## [SELECTED EXTRACT]

== == ==

Performance Metrics
Event Throughput (events/s)
| Max | Avg | Min |
|---|---|---|
| 60.8 | 46.67 | 38.8 |
TTFE - Time To First Event (ms)
| Avg | Min | Max | P50 | P90 | P95 |
|---|---|---|---|---|---|
| 94.55 | 41.0 | 2228.0 | 51.0 | 98.3 | 169.45 |
Connections
| Max Concurrent | Avg Active |
|---|---|
| 22.0 | 13.6 |
Empty Workflow QPS
| Max QPS | Avg QPS | Avg Duration (ms) |
|---|---|---|
| 71.0 | 36.37 | 215.61 |
Metrics Definition
Event Throughput (events/s)
The rate of SSE (Server-Sent Events) received per second. This metric indicates the system's capacity to handle streaming data.
- Max: Peak throughput during the test
- Avg: Average throughput across the entire test duration
- Min: Lowest throughput observed
TTFE - Time To First Event (ms)
The latency from sending a request to receiving the first SSE event. This is a critical user experience metric for streaming applications.
- Average: Mean latency across all requests
- Minimum: Best-case latency observed
- Maximum: Worst-case latency observed
- P50 (Median): 50% of requests completed faster than this value
- P90: 90% of requests completed faster than this value
- P95: 95% of requests completed faster than this value
Connections
Measures the concurrent SSE connection capacity of the system.
- Max Concurrent Connections: Maximum number of simultaneous SSE connections
- Avg Active Connections: Average number of active connections during the test
Empty Workflow QPS
Performance of the minimal API path without external dependencies (e.g., LLM calls). This measures pure system capacity.
- Max QPS: Peak requests per second achieved
- Avg QPS: Average requests per second
- Avg Duration: Average request duration in milliseconds
Test Environment
The benchmark was executed in a Kubernetes cluster environment. The dify-api service ran with 3 replicas, each configured with 1 CPU core (1000m) and 2 GB memory. Both resource limits and requests were set equally to ensure stable CPU scheduling and avoid throttling.
Configuration
api:
replicas: 3
resources:
limits:
cpu: 1000m
memory: 2048Mi
requests:
cpu: 1000m
memory: 2048Mi
Test Scenarios
Empty Workflow QPS
This scenario uses a minimal workflow containing only a Start node and an End node, with no processing logic in between. It measures the pure API throughput capacity of the system without any external dependencies or computational overhead.
Workflow Structure:
Start → End
This test helps establish the baseline performance ceiling of the Dify API infrastructure.
TTFE, Connections, and Event Throughput
These metrics are measured using a workflow that includes an LLM node: Start → LLM → End.
To eliminate external dependencies and ensure consistent, reproducible results, we mock the OpenAI API server rather than calling real LLM services. This approach:
- Removes variability from actual LLM response times
- Ensures stable and predictable test conditions
- Allows us to isolate Dify's streaming performance characteristics
Workflow Structure:
Start → LLM → End
The mocked LLM server returns simulated streaming responses to test SSE (Server-Sent Events) handling, connection management, and event throughput under controlled conditions.

== == ==

## [DATA UNDER STUDY]
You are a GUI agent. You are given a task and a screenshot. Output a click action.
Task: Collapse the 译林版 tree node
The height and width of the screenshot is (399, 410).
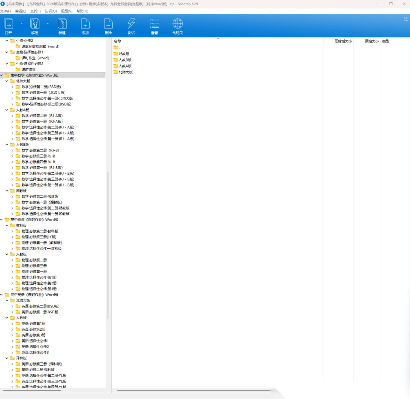pyautogui.click(x=7, y=358)
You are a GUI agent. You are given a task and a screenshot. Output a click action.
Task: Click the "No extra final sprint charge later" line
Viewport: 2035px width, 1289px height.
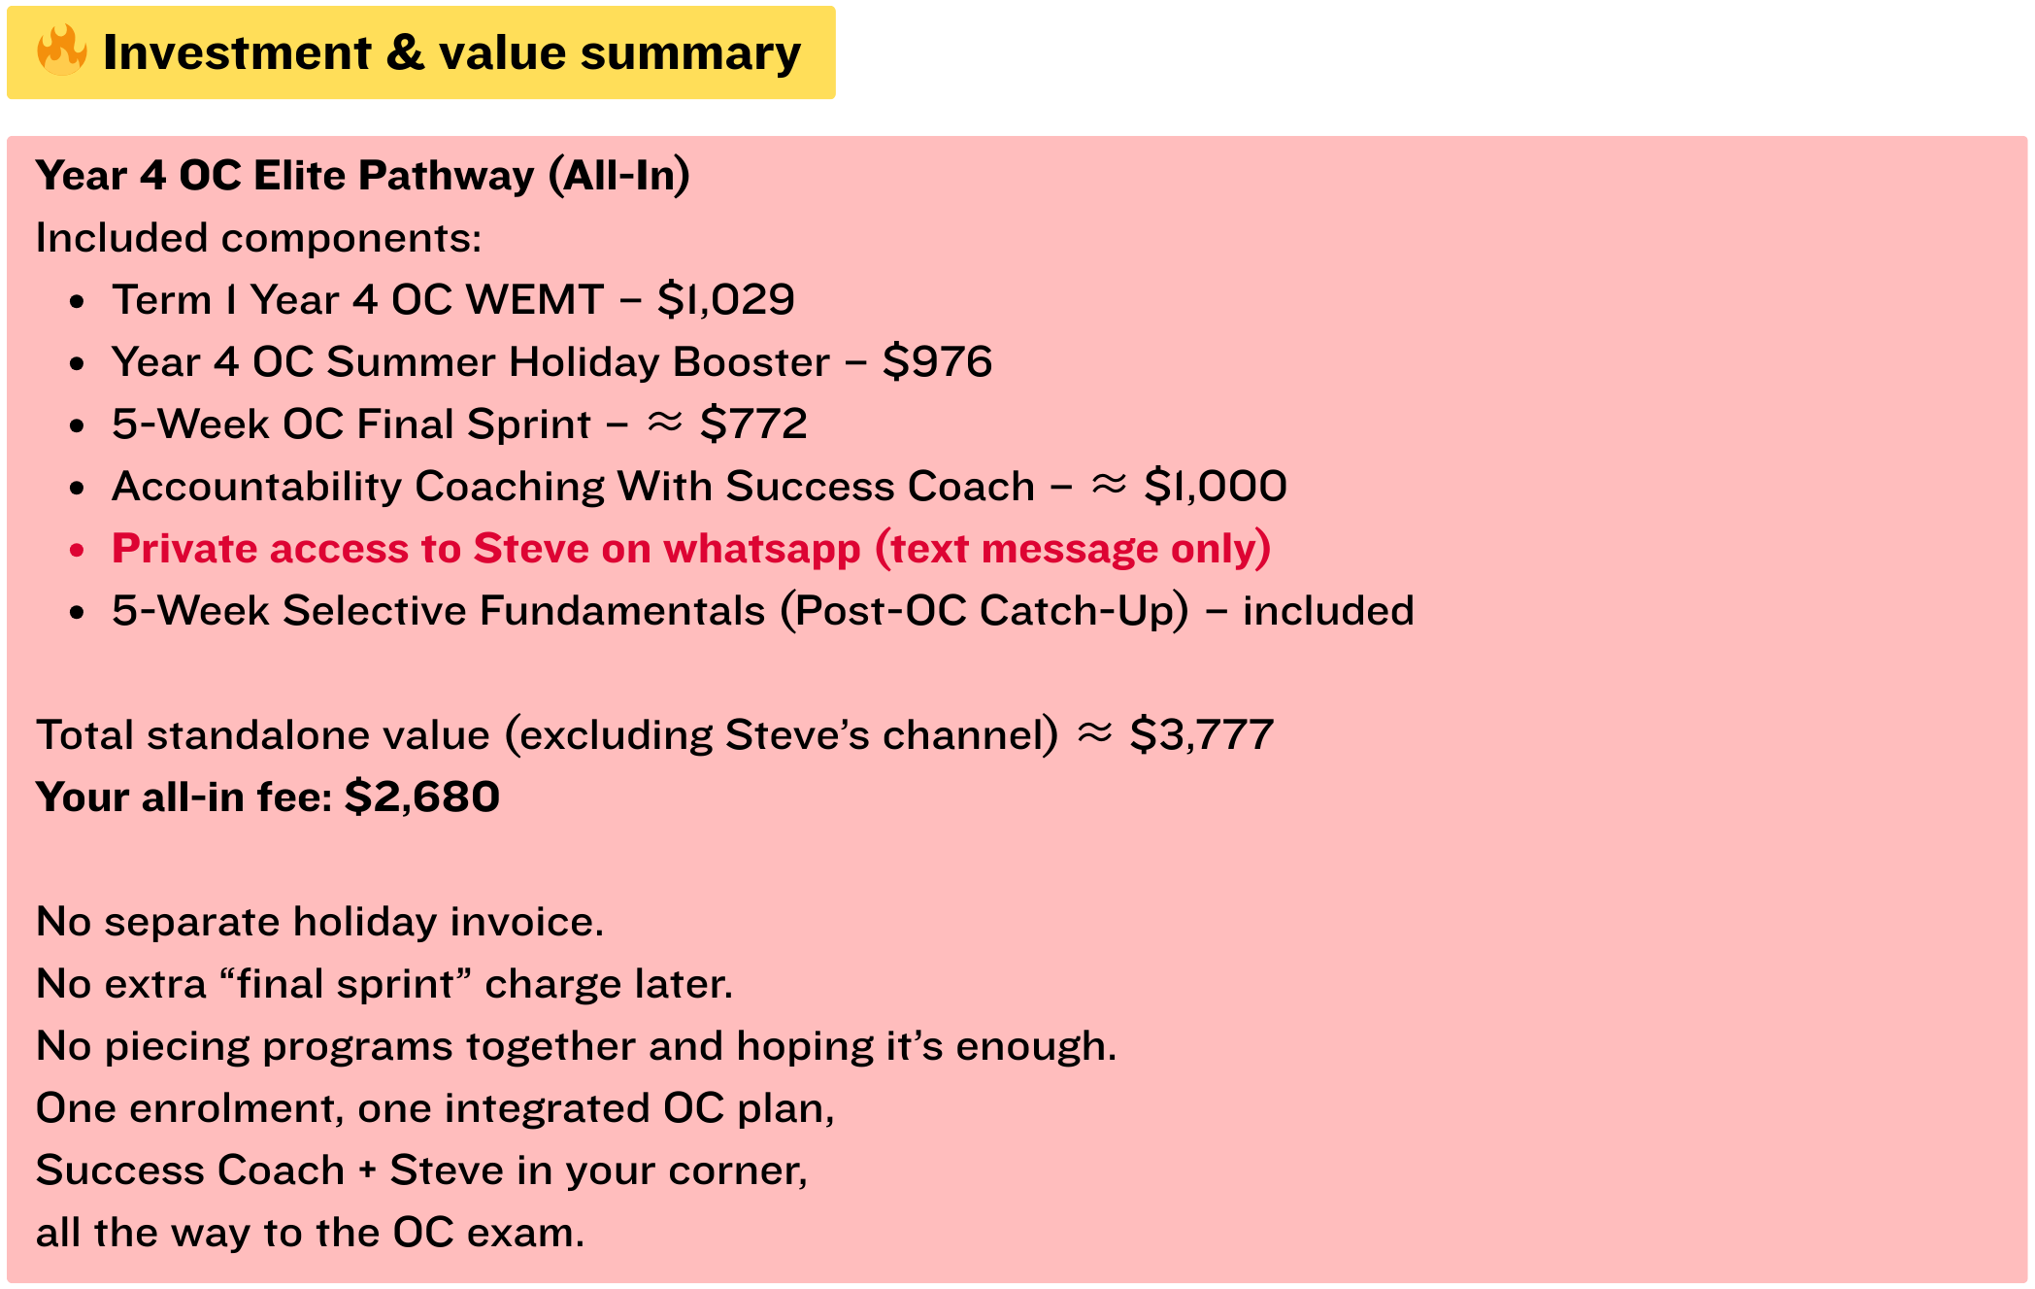point(384,983)
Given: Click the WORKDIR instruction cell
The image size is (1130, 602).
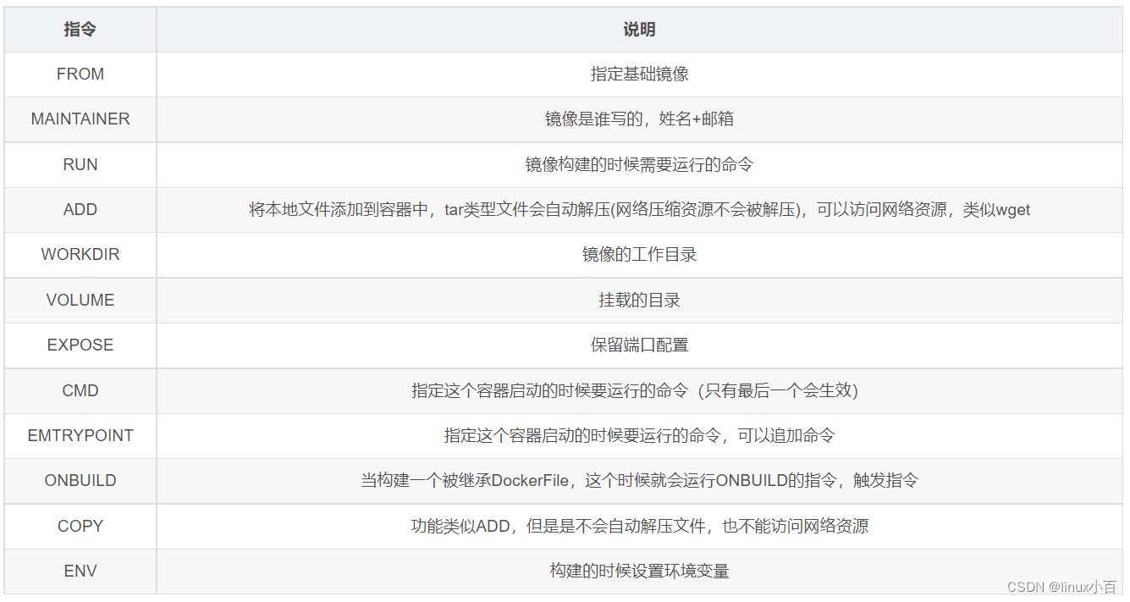Looking at the screenshot, I should pos(81,255).
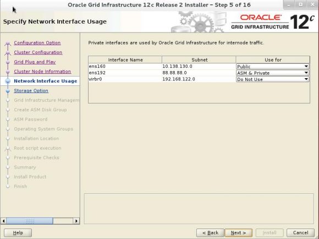The height and width of the screenshot is (239, 319).
Task: Click the Storage Option step bullet icon
Action: tap(8, 91)
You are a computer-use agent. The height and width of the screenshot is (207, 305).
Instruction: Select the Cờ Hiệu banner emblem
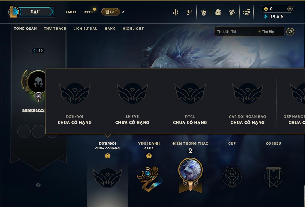tap(273, 177)
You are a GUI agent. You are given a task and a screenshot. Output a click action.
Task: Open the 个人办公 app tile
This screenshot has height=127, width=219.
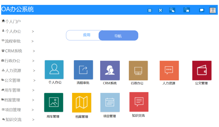pyautogui.click(x=54, y=70)
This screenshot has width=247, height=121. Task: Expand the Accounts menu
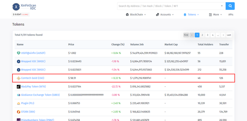click(165, 15)
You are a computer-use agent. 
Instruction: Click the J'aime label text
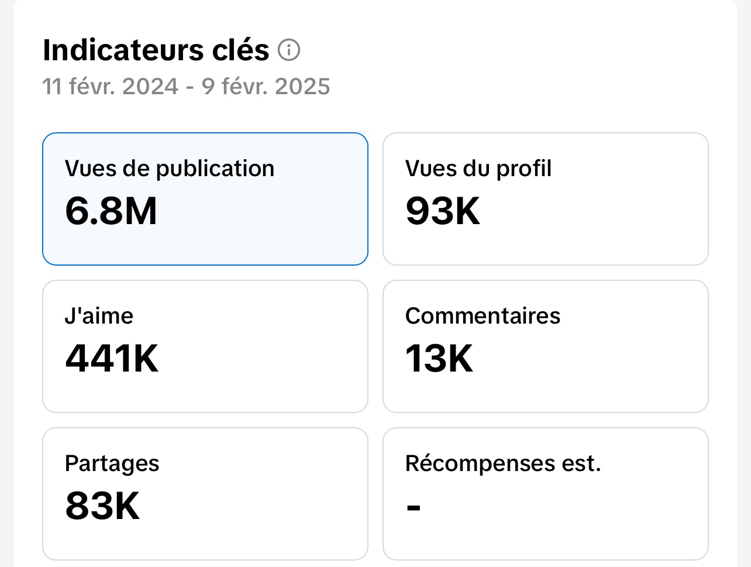pos(99,316)
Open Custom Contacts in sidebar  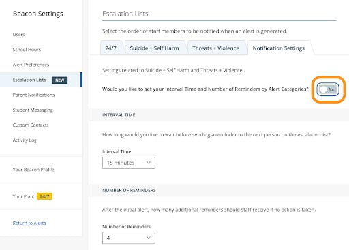pos(31,125)
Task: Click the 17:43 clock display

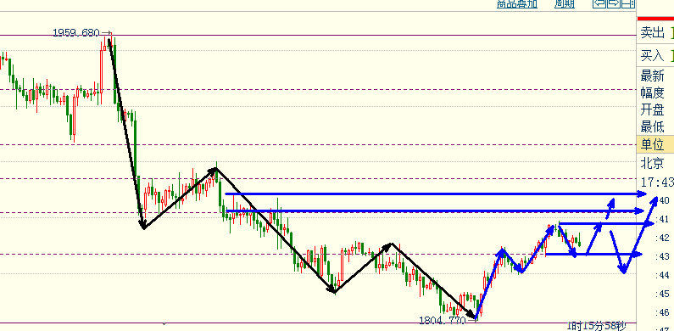Action: click(x=657, y=182)
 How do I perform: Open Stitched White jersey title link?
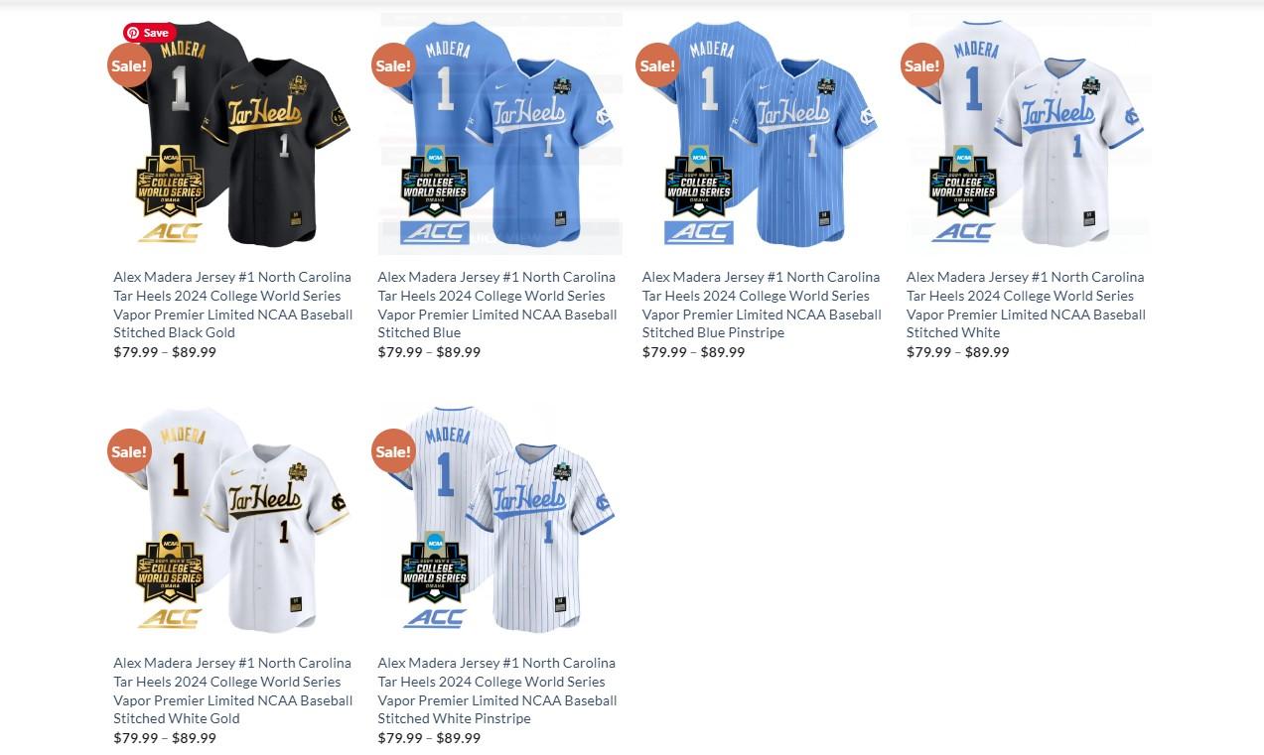[x=1026, y=305]
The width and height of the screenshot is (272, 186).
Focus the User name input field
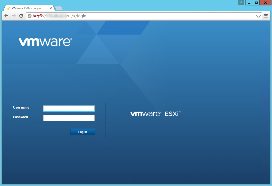click(69, 108)
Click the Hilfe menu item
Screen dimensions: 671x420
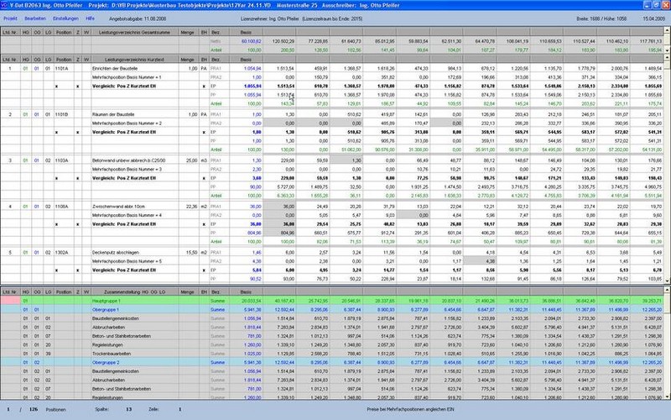90,16
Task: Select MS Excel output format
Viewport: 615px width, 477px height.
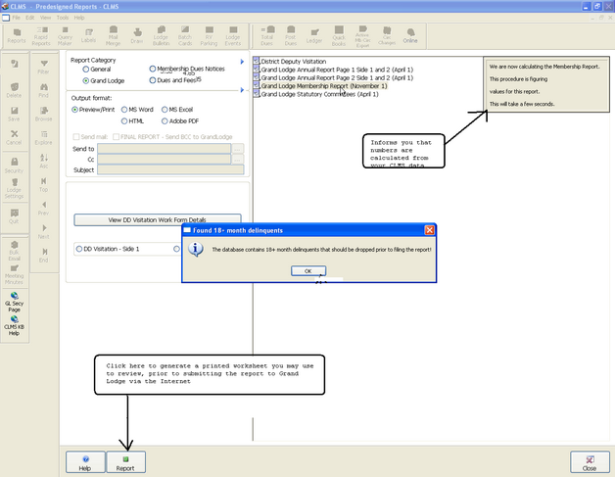Action: (x=165, y=109)
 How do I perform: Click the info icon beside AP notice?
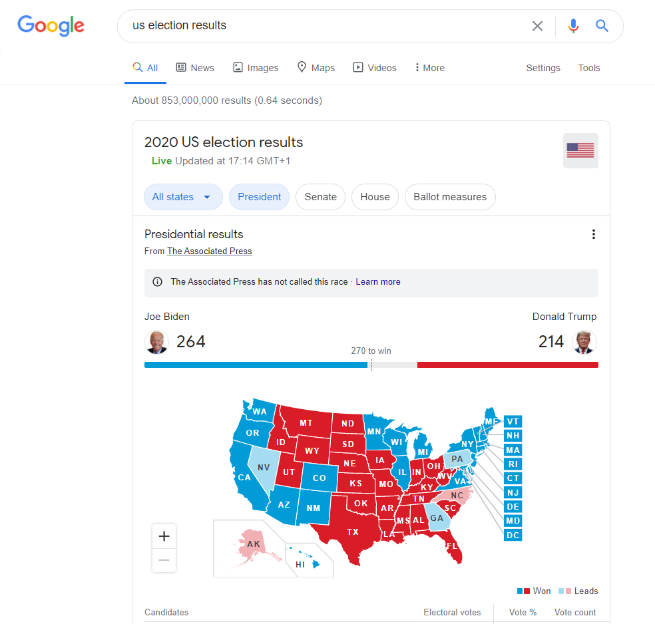[158, 282]
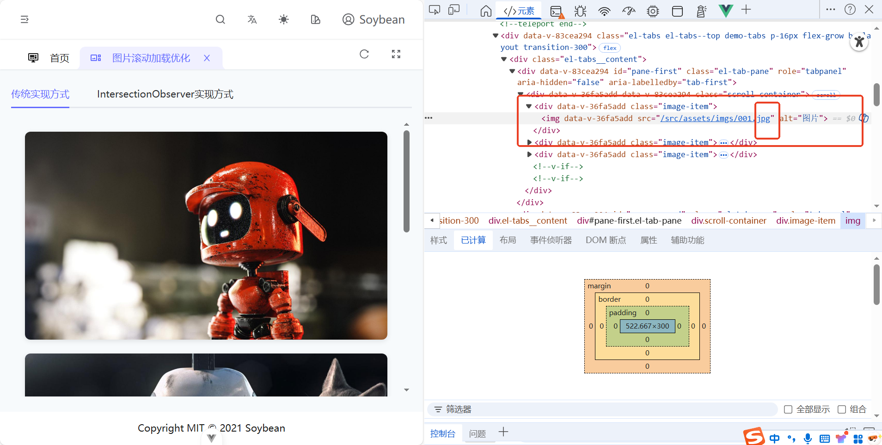Collapse the el-tabs__content div node

tap(504, 59)
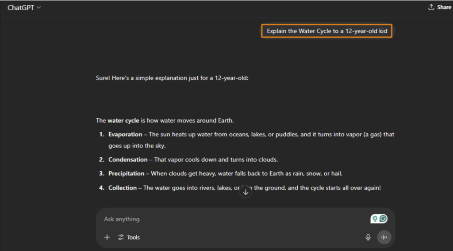Click the scroll-to-bottom arrow button

pyautogui.click(x=246, y=192)
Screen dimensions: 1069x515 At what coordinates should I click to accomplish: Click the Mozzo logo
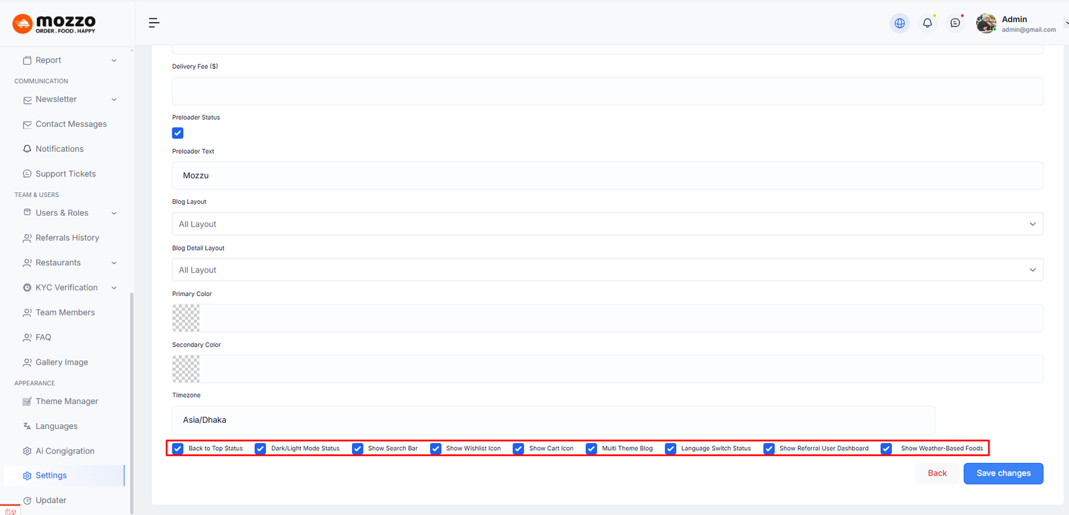coord(54,24)
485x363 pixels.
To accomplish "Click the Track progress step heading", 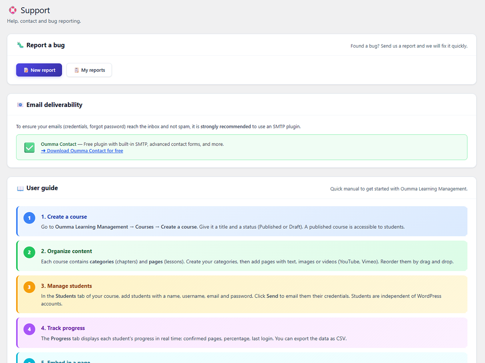I will point(63,328).
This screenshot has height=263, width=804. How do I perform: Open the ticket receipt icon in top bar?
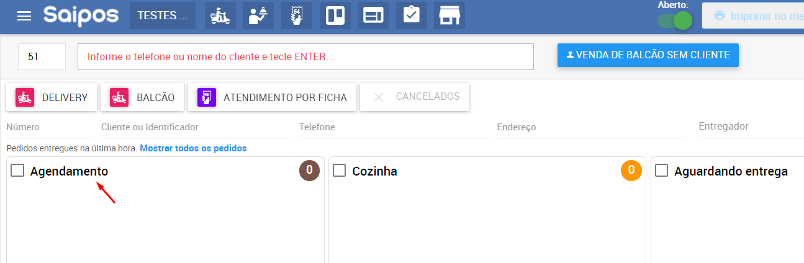297,16
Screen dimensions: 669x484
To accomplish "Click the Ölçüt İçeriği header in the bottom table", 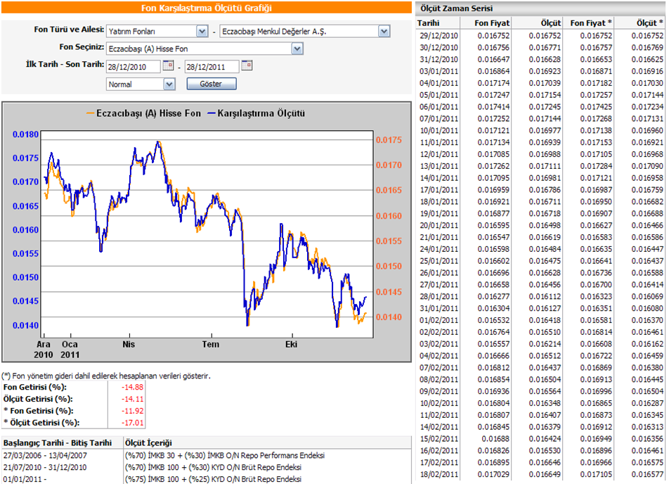I will tap(148, 442).
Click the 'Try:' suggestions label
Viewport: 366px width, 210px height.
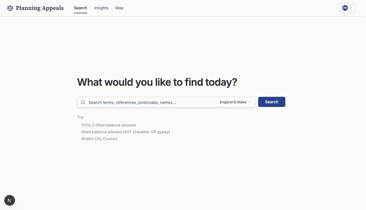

== == ==

## [EXERCISE DIRECTIONS]
Reproduce word for word the passage of the benchmark report from "- Max: Peak" up to and including "of the system.". None of the entries are needed for this work.

## [EXERCISE ANSWER]
- Max: Peak throughput during the test
- Avg: Average throughput across the entire test duration
- Min: Lowest throughput observed
TTFE - Time To First Event (ms)
The latency from sending a request to receiving the first SSE event. This is a critical user experience metric for streaming applications.
- Average: Mean latency across all requests
- Minimum: Best-case latency observed
- Maximum: Worst-case latency observed
- P50 (Median): 50% of requests completed faster than this value
- P90: 90% of requests completed faster than this value
- P95: 95% of requests completed faster than this value
Connections
Measures the concurrent SSE connection capacity of the system.